記憶喪失の人に遭遇した場合の対処方法なんて、さすがに俺でもわからない。とりあえずは警察か?と思って、近くの交番まで"桜凪 零"と名乗った彼女を連れて行くコトにした。

ただの買い出しが、とんでもなく面倒くさいコトになった。でも、ここまで聞いておいて放っておくわけにもいかねーし、それよりも、もう少しだけ、その真紅の瞳をまだ見ていたかった。
だが、状況が状況だ...。お巡りさんにバトンタッチしてからさっさと帰ろう。


そんなコトを考えながら、隣を歩く彼女を見る。



白一色のシンプルなワンピースを着ているが、所々ひどく汚れている...。ワンピースから覗く華奢な手足、頬のあたりも少し汚れてるな...。


普通にしていて、こんなに汚れるもんか?

いったい、何をしたら...


記憶をなくしたコトと関係があるのか...?




ふいに、彼女がこちらを向いた。


『あの...、どこに行くんですか?』

「さっきも言ったろ?警察。お巡りさんとこだよ。捜索願とか出てるかもしれないし、保護もしてもらえるだろ。」

『けい...さつ...?、おま...わりさ、ん?』


どこか、きょとんとした表情だった。"警察"が何なのかわからないのか?記憶喪失だからか?そういうもんなのか?いろいろ思うところはあるけど、特に気にするのはやめた。

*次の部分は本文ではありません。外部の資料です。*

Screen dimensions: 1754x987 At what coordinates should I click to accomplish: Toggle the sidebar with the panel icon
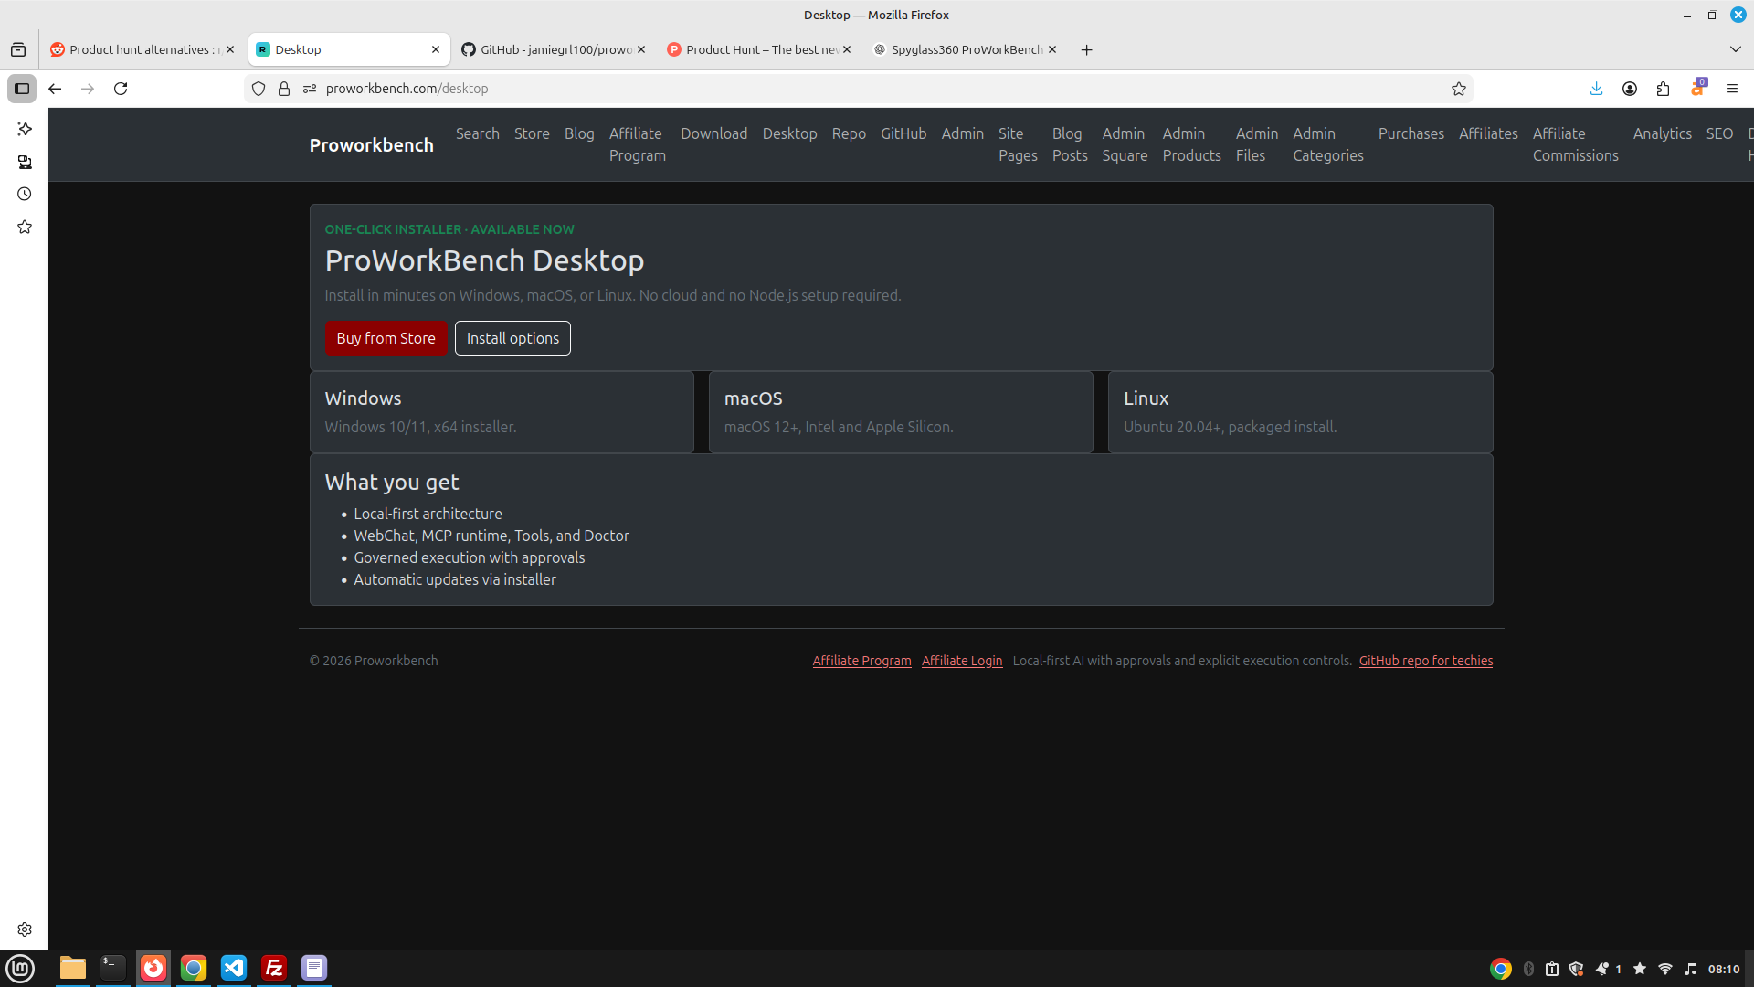22,88
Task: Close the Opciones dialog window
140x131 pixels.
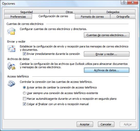Action: point(133,2)
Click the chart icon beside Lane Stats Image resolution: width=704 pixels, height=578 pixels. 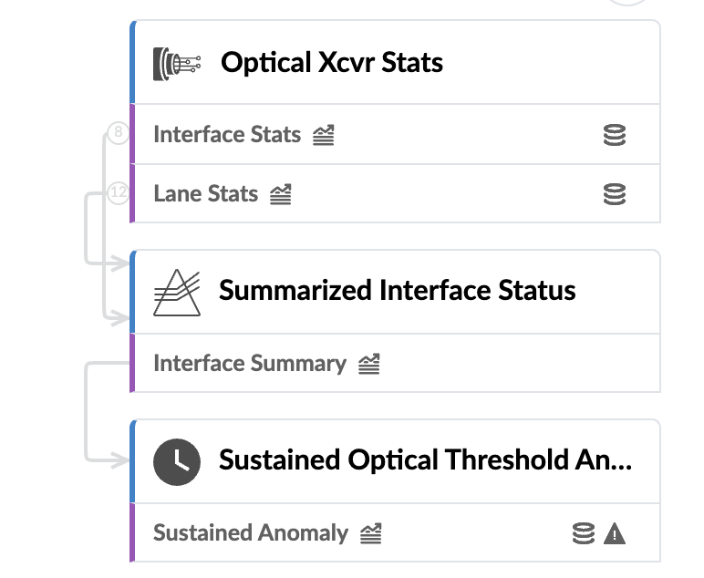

手続きや聞き取りはスムーズに進んでいた。担当してくれた人も良い人そうだ。最後、引き取り先がないから、と、施設に保護されることになったが、その時、零が一瞬見せた不安そうな表情が頭から離れず、「俺が預かります」と言ってしまった。

...事務所に相談もしないで、
何やってんだ、俺は。










外に出た時には、もうだいぶ暗くなっていた。